What is expected: Pick out each line in the records that contains the word "accomplish", matching case exactly.

*** Material for this exercise ***

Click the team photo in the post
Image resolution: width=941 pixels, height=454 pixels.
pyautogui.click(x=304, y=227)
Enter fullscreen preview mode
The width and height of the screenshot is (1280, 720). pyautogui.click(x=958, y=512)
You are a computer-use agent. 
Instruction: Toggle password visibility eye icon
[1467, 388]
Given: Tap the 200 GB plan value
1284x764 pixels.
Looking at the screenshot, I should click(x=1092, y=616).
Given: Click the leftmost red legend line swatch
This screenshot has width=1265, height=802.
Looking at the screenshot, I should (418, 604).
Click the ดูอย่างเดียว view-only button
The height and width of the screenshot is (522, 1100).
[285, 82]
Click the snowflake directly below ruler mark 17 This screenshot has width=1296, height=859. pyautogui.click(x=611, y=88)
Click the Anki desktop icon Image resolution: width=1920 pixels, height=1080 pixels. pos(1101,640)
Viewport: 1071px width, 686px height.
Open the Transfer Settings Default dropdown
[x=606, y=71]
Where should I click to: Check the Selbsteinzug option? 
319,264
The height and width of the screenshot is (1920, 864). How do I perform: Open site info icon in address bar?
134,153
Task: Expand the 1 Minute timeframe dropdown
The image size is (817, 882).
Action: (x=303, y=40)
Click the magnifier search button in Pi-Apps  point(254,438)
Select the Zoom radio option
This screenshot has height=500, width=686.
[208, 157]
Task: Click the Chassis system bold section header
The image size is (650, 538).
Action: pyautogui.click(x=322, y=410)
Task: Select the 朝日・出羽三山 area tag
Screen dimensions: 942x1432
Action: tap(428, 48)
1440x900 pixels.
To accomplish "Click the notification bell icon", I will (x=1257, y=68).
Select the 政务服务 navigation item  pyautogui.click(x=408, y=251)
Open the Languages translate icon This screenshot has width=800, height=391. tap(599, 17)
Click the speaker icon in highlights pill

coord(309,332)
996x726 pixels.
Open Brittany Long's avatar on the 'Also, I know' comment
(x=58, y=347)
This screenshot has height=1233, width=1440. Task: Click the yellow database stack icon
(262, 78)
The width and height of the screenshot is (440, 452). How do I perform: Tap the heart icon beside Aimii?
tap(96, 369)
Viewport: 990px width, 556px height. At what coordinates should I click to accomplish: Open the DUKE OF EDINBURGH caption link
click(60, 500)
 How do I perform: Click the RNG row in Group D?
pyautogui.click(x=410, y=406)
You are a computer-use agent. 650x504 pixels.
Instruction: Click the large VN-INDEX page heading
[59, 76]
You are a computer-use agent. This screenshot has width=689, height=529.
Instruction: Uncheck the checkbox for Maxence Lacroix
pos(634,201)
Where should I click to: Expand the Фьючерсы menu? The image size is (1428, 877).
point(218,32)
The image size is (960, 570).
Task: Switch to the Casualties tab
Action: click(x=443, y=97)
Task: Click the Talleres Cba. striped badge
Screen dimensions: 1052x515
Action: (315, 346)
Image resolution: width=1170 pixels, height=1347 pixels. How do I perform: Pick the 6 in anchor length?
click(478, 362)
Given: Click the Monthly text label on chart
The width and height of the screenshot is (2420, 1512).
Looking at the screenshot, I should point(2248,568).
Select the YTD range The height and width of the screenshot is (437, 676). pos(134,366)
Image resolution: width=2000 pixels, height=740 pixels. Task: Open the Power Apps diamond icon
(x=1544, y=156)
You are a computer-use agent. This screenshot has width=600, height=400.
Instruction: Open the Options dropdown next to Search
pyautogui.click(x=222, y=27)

***

Exercise result:
To accomplish "Click the notification bell icon", I will (x=1257, y=68).
Viewport: 990px width, 556px height. At what coordinates should I click to accomplish: Open the DUKE OF EDINBURGH caption link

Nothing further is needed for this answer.